_Texte fourni_

:::

Résistance est issu du latin Resistantia, qui finira par donner le verbe Résister à la fin du XIIIe siècle. Il recouvre divers sens, dont celui de s’opposer à une force pour ne pas la subir. C’est dans cet esprit que le Suisse Olivier Morattel a choisi d’endosser la casaque d’éditeur francophone, persuadé que les mots valent toutes les armes du monde, et qu’il est à chacun d’adapter faits et gestes à ses convictions. Homme de certitude et de foi, il nous a reçus chez lui, à La-chaux-de-Fonds, avec la promesse d’un entretien à mille lieues du prêt-à-penser redondant qui trop souvent nous endort

Jérôme Enez-Vriad : Vous dirigez la jeune maison d’édition qui porte votre nom. Comment décide-t-on de se lancer dans l’aventure éditoriale à une époque où les gens lisent de moins en moins ?

Olivier Morattel

Olivier Morattel : J’ai fondé Olivier Morattel Editeur en septembre 2009, il y a exactement quatre ans. Après avoir exercé les fonctions d’attaché de presse et d’agent littéraire, il m’est apparu naturel de franchir une étape supplémentaire en créant ma propre structure. Elle me permet aujourd’hui d’embrasser mes compétences de financier, de conseiller en communication et de gestionnaire de projet, en les rattachant à ma passion pour la littérature.

Vu de Suisse, quelle est la différence entre un éditeur français et un éditeur francophone hors hexagone ?

En France, les grands éditeurs sont centralisés à Paris et dépendent de multinationales. Tous sont contraints à une rentabilité et un retour sur investissement. En Suisse francophone, pour une population de 1,8 million d’habitants, nous avons plus de 80 éditeurs éparpillés sur le territoire, pour l’essentiel, indépendants, dont seulement 3 ou 4 font des bénéfices. Les autres équilibrent au mieux leurs comptes. De fait, en Suisse, l’édition relève davantage d’un hobby que d’un métier. Nous sommes peu à en vivre, en tout cas pas moi. Dans ces conditions, être éditeur c’est avant tout être passionné.

N’avez-vous pas le sentiment que la France imagine avoir le monopole de la francophonie ? 

Si, clairement ! Il n’y a qu’à comparer les journaux télévisés belges, suisses et français. Les premiers ont une ouverture beaucoup plus large sur le monde. Ici, en Suisse, nous captons toutes les chaînes hexagonales et sommes informés de la politique comme de l’économie française. À l’inverse, quand la France évoque les autres pays francophones, c’est vraiment qu’il y a un vrai scandale ou une énorme catastrophe.

:::

_Données recueillies_
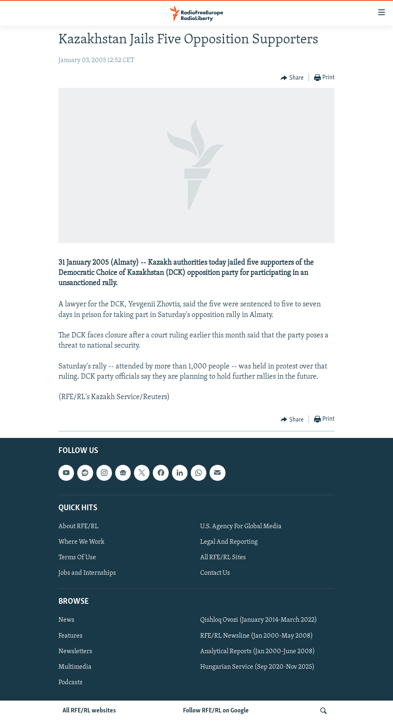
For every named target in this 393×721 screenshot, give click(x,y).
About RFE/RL (78, 526)
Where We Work (81, 542)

:::

_Travail demandé_
A. Résumez l'entretien avec Olivier Morattel en deux phrases.
B. Réécrivez le passage de l'entretien situé entre « Si, clairement ! Il » et « une énorme catastrophe. », bornes incluses, en remplaçant « clairement » par « assurément ».
Le matériel qui précède forme un ensemble distinct du texte.

_Exercices corrigés_
A. Le Suisse Olivier Morattel a fondé en septembre 2009 la maison d'édition qui porte son nom, après avoir été attaché de presse et agent littéraire. Il explique qu'en Suisse francophone l'édition, assurée par plus de 80 éditeurs pour l'essentiel indépendants dont seulement 3 ou 4 font des bénéfices, relève davantage du hobby que du métier, et que la France n'évoque les autres pays francophones qu'en cas de scandale ou de catastrophe.

B.
Si, assurément ! Il n’y a qu’à comparer les journaux télévisés belges, suisses et français. Les premiers ont une ouverture beaucoup plus large sur le monde. Ici, en Suisse, nous captons toutes les chaînes hexagonales et sommes informés de la politique comme de l’économie française. À l’inverse, quand la France évoque les autres pays francophones, c’est vraiment qu’il y a un vrai scandale ou une énorme catastrophe.